No, Tesla puts them all together, treats them as one big cell in terms of monitoring. But it has a fuse wire to each cell, if it burns the cell is no longer part of the circuit, no longer used. A very different, but also safe approach.



rishimaze said:


> .
> CANBUS can be really useful. Most modern BMS's...even the aliexpress options from sources like ICGOGOGO, often times support or run from CANBUS. An arduino nano has enough CPU power to monitor quite a lot more than 3 or 4 BMS's to make sure they are all following set rules. Programming for arduino is pretty easy. Grade school kids figure it out. Quite a lot of LCD's talk CANBUS. I've seen a few implementations for an LCD and BMS's on CANBUS. A touch LCD adds some coding, but it can allow you to use the LCD as your control interface instead of just a dashboard displaying status. That's of course means more programming effort...


Well I am an embedded software developer, that is not really the problem. The problem lies in sky high quotes to a customer, because instead of buying a BMS, I'm also writing a bunch of code that needs proper testing, which means lots of time to spend on it, leading to that high price.



rishimaze said:


> In the case of independent BMS's "doing their own thing", this is an issue, but a manageable one. In my scooter with 3 chemistries and each on an independent BMS, this was a problem I dealt with. The 3 packs had different capacities and different discharge rates. I spent some time tweaking BMS settings to account for this so they each discharged at more or less the same rates. This can be workable without the need for clever management on some other device or programming.

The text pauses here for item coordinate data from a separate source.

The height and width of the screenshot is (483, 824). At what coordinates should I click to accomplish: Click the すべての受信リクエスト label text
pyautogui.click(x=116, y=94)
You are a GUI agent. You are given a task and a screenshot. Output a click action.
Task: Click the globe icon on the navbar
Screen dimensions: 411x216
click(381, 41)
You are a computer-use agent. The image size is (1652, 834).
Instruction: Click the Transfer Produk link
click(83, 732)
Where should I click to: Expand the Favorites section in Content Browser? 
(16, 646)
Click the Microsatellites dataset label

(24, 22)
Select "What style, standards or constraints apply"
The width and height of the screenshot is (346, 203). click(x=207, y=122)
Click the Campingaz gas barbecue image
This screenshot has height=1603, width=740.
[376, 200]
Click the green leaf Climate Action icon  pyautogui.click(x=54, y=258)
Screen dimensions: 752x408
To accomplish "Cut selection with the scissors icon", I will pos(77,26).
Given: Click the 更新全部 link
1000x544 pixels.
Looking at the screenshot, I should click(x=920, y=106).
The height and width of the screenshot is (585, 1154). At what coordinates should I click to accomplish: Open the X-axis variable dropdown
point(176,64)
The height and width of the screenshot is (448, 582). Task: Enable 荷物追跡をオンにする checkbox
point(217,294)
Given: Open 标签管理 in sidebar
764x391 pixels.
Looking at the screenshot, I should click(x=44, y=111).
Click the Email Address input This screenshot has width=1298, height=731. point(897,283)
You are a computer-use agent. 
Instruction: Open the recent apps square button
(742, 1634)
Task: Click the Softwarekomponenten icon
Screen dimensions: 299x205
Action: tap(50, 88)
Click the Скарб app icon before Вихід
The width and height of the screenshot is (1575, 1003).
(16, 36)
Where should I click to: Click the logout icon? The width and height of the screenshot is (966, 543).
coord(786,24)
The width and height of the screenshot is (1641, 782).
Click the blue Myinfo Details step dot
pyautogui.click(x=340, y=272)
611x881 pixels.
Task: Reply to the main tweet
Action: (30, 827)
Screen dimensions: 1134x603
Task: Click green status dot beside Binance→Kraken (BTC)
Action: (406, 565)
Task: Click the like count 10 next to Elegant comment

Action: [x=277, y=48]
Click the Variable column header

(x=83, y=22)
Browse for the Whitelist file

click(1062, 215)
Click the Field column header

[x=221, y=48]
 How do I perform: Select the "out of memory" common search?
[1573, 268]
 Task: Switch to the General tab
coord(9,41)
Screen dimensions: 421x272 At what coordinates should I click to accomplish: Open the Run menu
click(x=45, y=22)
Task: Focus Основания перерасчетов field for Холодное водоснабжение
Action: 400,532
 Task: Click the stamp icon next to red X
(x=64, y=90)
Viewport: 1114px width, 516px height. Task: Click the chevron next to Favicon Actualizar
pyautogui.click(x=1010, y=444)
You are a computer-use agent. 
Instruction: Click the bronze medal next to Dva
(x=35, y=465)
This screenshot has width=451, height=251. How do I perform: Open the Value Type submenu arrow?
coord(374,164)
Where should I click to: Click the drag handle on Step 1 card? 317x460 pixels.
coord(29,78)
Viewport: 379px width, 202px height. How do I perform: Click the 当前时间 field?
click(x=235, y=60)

You could tweak some settings to have it behave better. But the main problem lies in when you will reconnect a string. You can only reconnect the string if the voltage of the other operational string is very similar. Otherwise you have huge power surges. If this reconnecting of strings occurs often, I am pretty sure you're going to physically damage the batteries.
I think it is easier and safer to just have the strings connected at all times through a fuse at each string end, and just shutdown the whole battery by a BMS that is monitoring every cell. (such as the Dilithium BMS example)


----------



## brian_ (Feb 7, 2017)

Swing said:


> No, Tesla puts them all together, treats them as one big cell in terms of monitoring. But it has a fuse wire to each cell, if it burns the cell is no longer part of the circuit, no longer used. A very different, but also safe approach.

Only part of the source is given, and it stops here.